Description of the task =>
Can you rewrite the listing lines as a Markdown table with columns "Row" and "Text", numbering each line and leaving out blank lines? Cover only the lines between the line holding "Open the 利用規約 terms link" and the line holding "tap(345, 154)", inclusive.

Extracted information =>
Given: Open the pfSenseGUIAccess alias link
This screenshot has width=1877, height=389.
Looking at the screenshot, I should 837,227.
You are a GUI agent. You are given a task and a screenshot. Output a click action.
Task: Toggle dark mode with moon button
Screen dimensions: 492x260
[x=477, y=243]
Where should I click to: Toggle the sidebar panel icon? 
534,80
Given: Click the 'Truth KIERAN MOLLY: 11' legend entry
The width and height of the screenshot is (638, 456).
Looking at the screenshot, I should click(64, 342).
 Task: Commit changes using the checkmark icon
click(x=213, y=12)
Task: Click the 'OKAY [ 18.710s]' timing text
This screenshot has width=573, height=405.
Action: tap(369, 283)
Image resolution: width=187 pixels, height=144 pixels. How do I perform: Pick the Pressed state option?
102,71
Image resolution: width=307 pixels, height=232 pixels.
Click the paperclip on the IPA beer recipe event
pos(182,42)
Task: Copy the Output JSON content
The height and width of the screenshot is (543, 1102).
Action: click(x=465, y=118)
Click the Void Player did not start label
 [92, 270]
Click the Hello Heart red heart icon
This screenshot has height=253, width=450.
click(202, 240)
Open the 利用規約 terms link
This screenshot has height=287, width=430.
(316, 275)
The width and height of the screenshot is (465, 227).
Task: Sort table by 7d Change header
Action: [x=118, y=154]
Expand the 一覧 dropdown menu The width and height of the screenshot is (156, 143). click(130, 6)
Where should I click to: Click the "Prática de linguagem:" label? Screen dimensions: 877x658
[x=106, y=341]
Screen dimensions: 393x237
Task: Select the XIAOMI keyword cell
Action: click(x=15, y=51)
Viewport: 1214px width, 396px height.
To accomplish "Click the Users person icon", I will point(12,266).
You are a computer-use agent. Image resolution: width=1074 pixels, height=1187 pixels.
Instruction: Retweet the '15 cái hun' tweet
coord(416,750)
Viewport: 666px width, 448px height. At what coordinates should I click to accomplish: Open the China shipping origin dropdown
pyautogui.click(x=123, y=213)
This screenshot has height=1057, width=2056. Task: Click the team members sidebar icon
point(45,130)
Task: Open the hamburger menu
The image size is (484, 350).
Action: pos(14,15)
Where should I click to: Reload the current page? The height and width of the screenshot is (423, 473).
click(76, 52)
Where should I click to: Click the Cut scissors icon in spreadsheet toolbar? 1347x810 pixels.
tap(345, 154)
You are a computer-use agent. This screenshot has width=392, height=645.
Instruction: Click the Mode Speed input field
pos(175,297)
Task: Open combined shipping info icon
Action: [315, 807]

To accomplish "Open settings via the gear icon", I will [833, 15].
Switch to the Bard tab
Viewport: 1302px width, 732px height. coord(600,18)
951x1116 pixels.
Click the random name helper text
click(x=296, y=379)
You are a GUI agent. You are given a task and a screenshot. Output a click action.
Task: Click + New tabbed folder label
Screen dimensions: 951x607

Expected answer =>
| Row | Text |
|---|---|
| 1 | Open the 利用規約 terms link |
| 2 | This screenshot has height=287, width=430. |
| 3 | (316, 275) |
| 4 | The width and height of the screenshot is (465, 227). |
| 5 | Task: Sort table by 7d Change header |
| 6 | Action: [x=118, y=154] |
| 7 | Expand the 一覧 dropdown menu The width and height of the screenshot is (156, 143). click(130, 6) |
| 8 | Where should I click to: Click the "Prática de linguagem:" label? Screen dimensions: 877x658 |
| 9 | [x=106, y=341] |
| 10 | Screen dimensions: 393x237 |
| 11 | Task: Select the XIAOMI keyword cell |
| 12 | Action: click(x=15, y=51) |
| 13 | Viewport: 1214px width, 396px height. |
| 14 | To accomplish "Click the Users person icon", I will point(12,266). |
| 15 | You are a computer-use agent. Image resolution: width=1074 pixels, height=1187 pixels. |
| 16 | Instruction: Retweet the '15 cái hun' tweet |
| 17 | coord(416,750) |
| 18 | Viewport: 666px width, 448px height. At what coordinates should I click to accomplish: Open the China shipping origin dropdown |
| 19 | pyautogui.click(x=123, y=213) |
| 20 | This screenshot has height=1057, width=2056. Task: Click the team members sidebar icon |
| 21 | point(45,130) |
| 22 | Task: Open the hamburger menu |
| 23 | The image size is (484, 350). |
| 24 | Action: pos(14,15) |
| 25 | Where should I click to: Reload the current page? The height and width of the screenshot is (423, 473). |
| 26 | click(76, 52) |
| 27 | Where should I click to: Click the Cut scissors icon in spreadsheet toolbar? 1347x810 pixels. |
| 28 | tap(345, 154) |